I have collected all the requests made by websites with the aim to identify the third-parties through the requests which are made by a website. I used selenium and WebDriver to do that.
These requests can be made by the JavaScript present in the source code of the website or can be dynamically called by the web-page from the advertisements or can be initiated by Google or DoubleClick or Facebook. These requests help to track the data that is being shared by these websites with or without the user consent.
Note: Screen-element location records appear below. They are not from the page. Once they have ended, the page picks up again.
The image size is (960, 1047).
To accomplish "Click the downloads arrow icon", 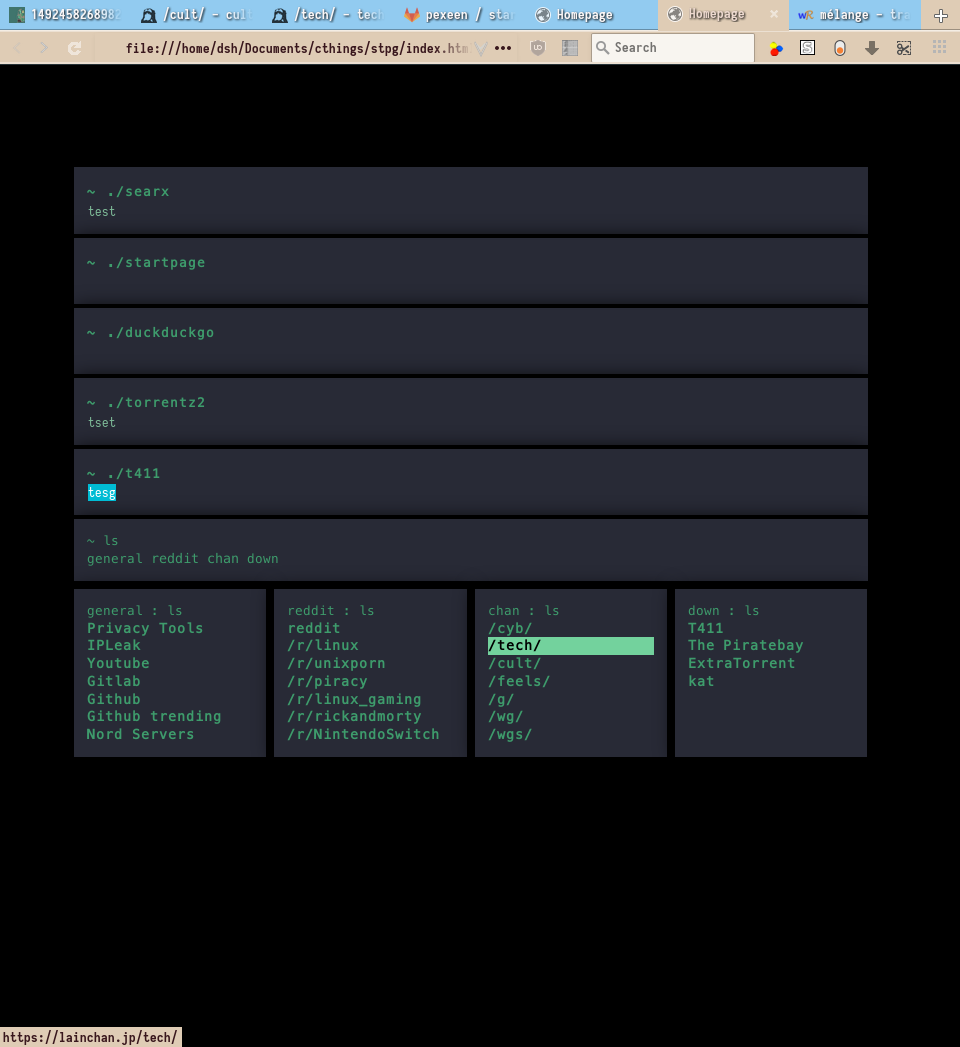I will click(872, 48).
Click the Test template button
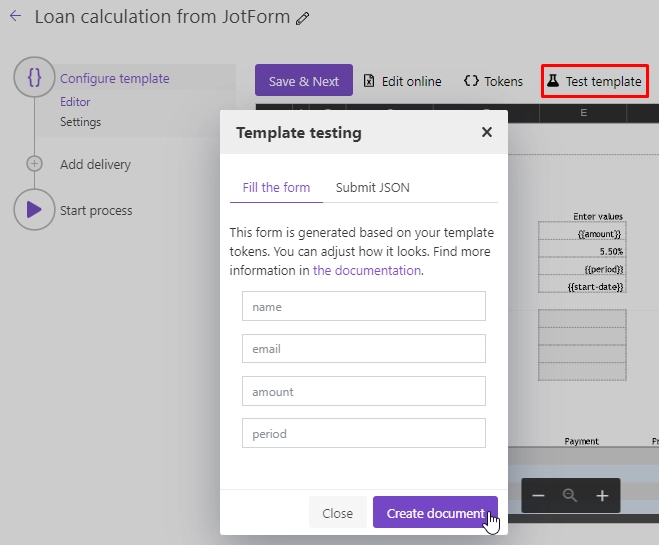The height and width of the screenshot is (545, 659). tap(594, 81)
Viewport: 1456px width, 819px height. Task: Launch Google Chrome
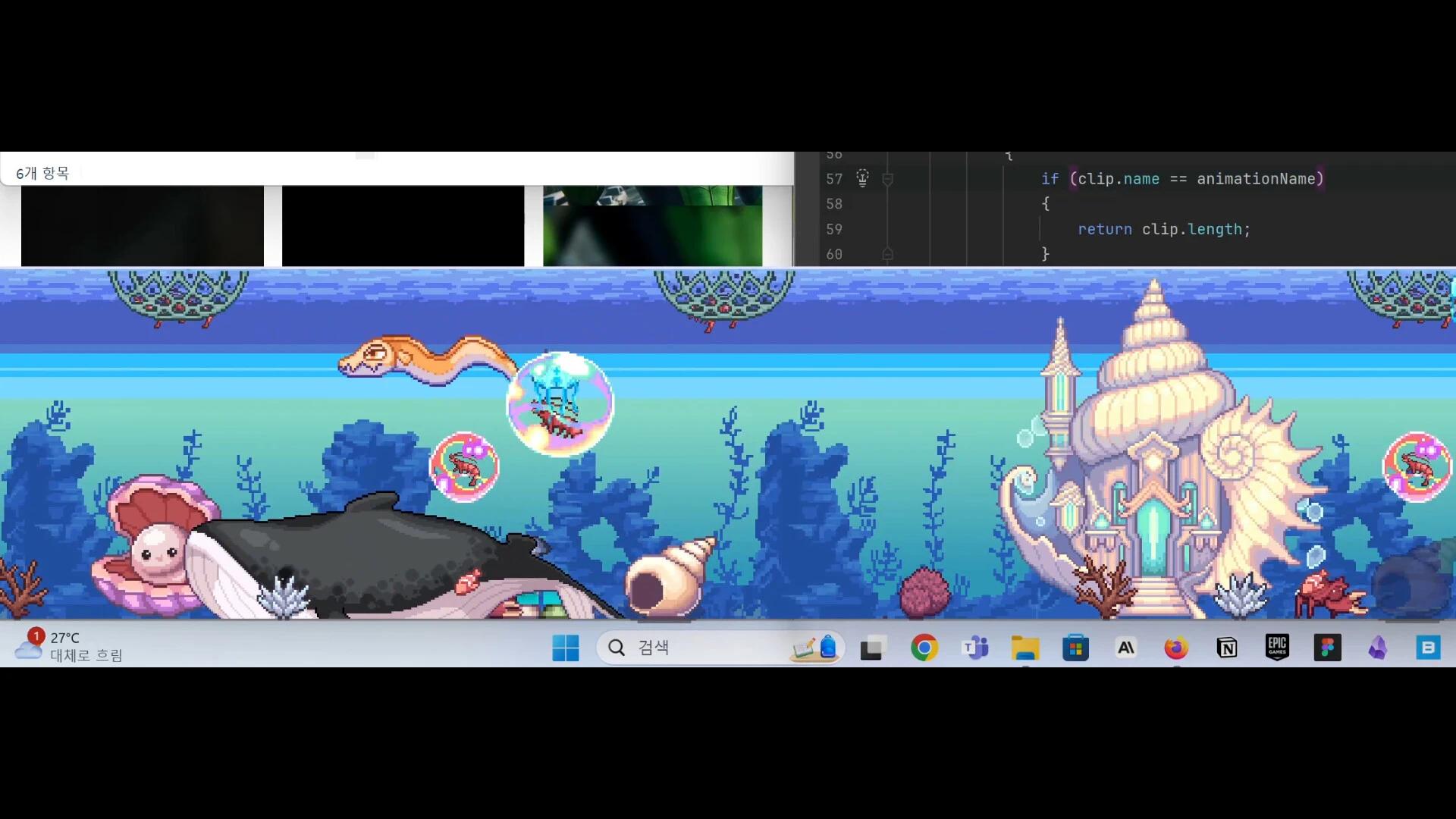coord(924,648)
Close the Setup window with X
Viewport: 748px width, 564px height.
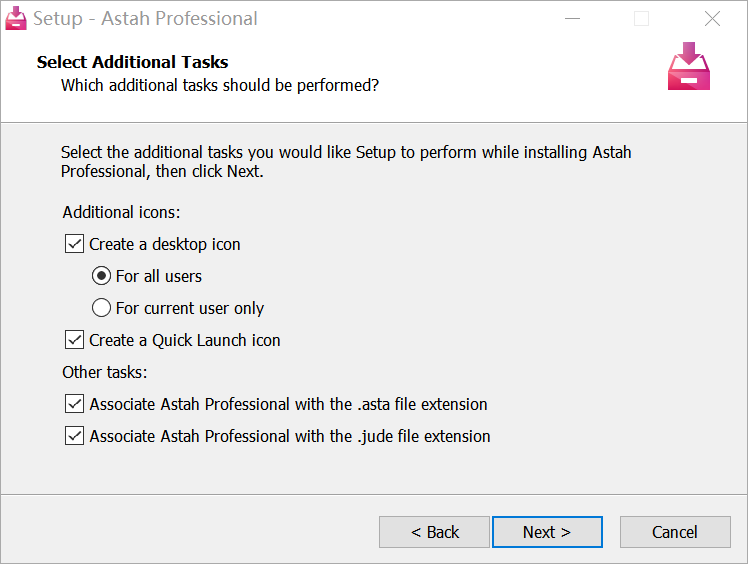[x=712, y=19]
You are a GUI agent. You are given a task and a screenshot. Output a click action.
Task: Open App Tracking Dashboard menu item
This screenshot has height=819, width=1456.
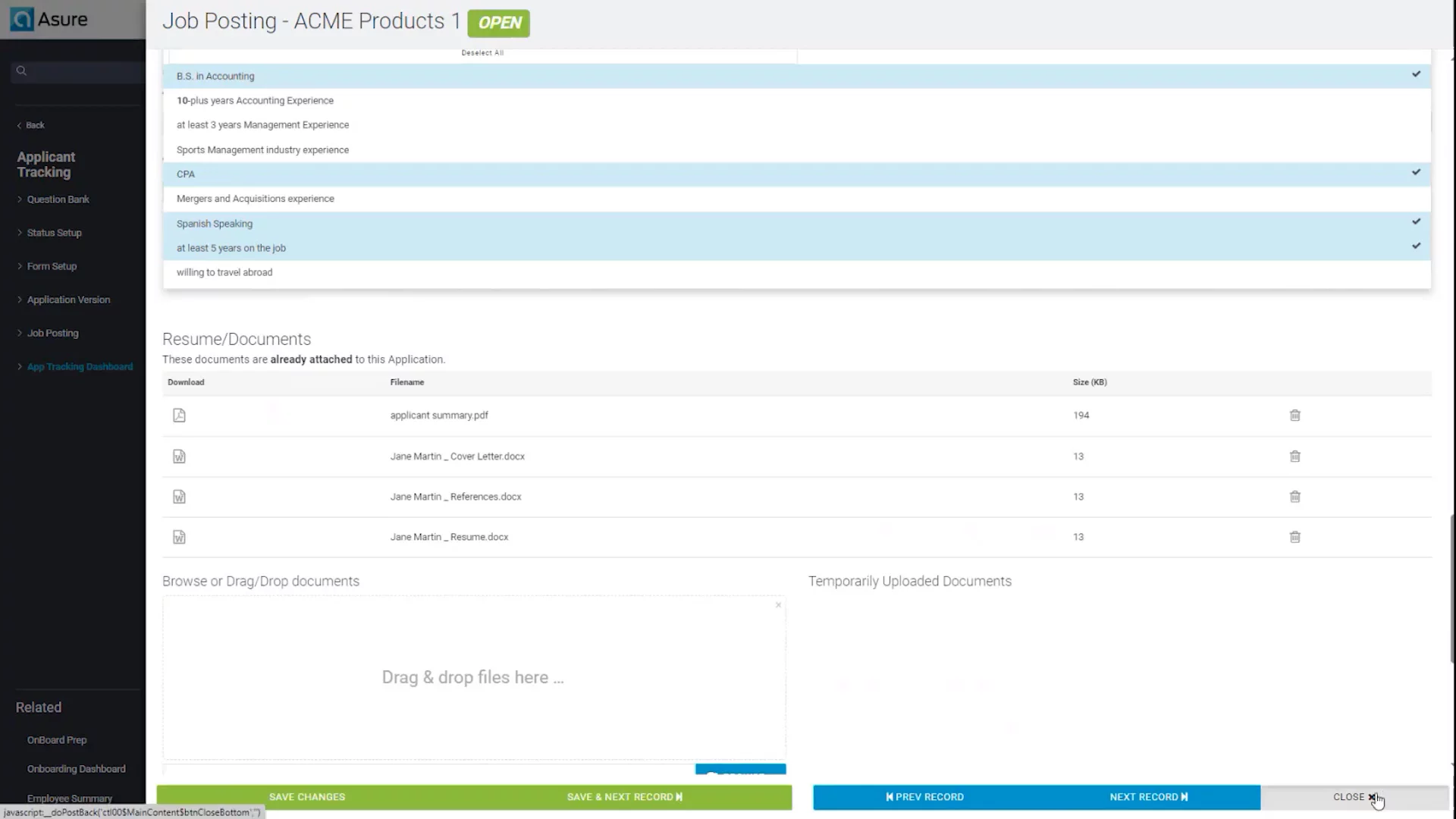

You can see an example of the requests when the browser wants to load this website: www.focuscamera.com/ in this excel file:
https://drive.google.com/file/d/16wNA0dFUehrjPww31TAIj8GZUZ05LsIU/view?usp=sharing
My questions are:
1- which kind of HTTP header field can be used for my analysis if I tend to gather some info about third parties? my goal is to distinguish and differentiate the third party behavior!
For example, the field content-length in the requests indicates the size of the entity-body. So a request with higher content-length means that the third party received and collect more data/information?
2- What does exactly content-length indicates? what does exactly "HTTP request body data" contain?
3- Are there any other HTTP header fields that I can use if I aim to distinguish and differentiate the third party behavior? ( a list of field I collect can be found in sheet1 of the excel file I shared before)
4- Are there any other information on the internet that I can use if I aim to distinguish and differentiate the third party behavior? For example, I use cookiepedia.co.uk
in order to know what kind of services third parties provide? is it functionality, performance, or Targeting/advertising?